I think that shows that limitation periods are not just abstract, arcane concepts to delight and fascinate lawyers; they matter to ordinary people in the real world. Limitation periods can mean the difference in any case between recovering damages for having suffered a legal wrong or not recovering damages.
The Attorney-General, on his introduction of the bill, said that the previous Minister of Justice, Mrs King, during her term in office, should have been concentrating on introducing legislation to repeal the partial defence of provocation and should have been progressing this legislation rather than preoccupying herself, as he said, with the Electoral Finance Bill. Let us set the record straight, first on provocation. We might as well have the truth, the whole truth, and nothing but the truth before the House.

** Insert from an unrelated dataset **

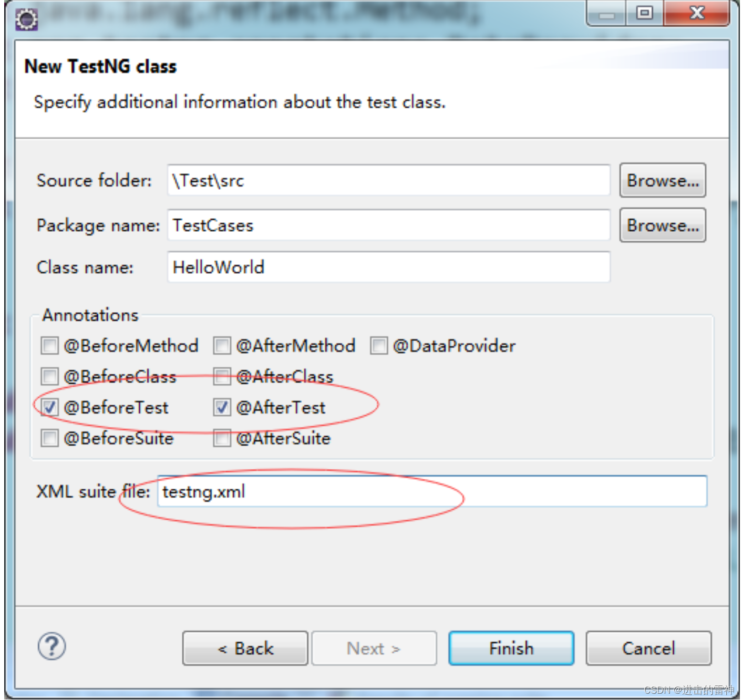Check the @DataProvider annotation
742x700 pixels.
point(378,346)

That is right; new members might want to know this. In fact, anybody who has not read the Law Commission’s report on provocation might want to know the truth of the matter here. The Law Commission said two things. First, it said that the partial defence of provocation should go because it is archaic, outdated, and a relic of a former time. In fact, it dates to the time when we had the death penalty, and was a way for juries to avoid bestowing the ultimate punishment on somebody if he or she had lashed out in the moment, rather than having engaged in a premeditated crime. The defence of provocation is a product of its time. It has not really had any relevance to New Zealand since the 1960s. The Law Commission said it should go, but it said at the same time that there should be some recognition in the law of New Zealand that there is a difference between lashing out in the moment and premeditating a cold, calculated crime of violence, like murder. The Law Commission’s recommendation was that the Sentencing Council should be asked to produce a sentencing guideline to guide the judges as to the difference and how their practice should differ in dealing with the different types of offence.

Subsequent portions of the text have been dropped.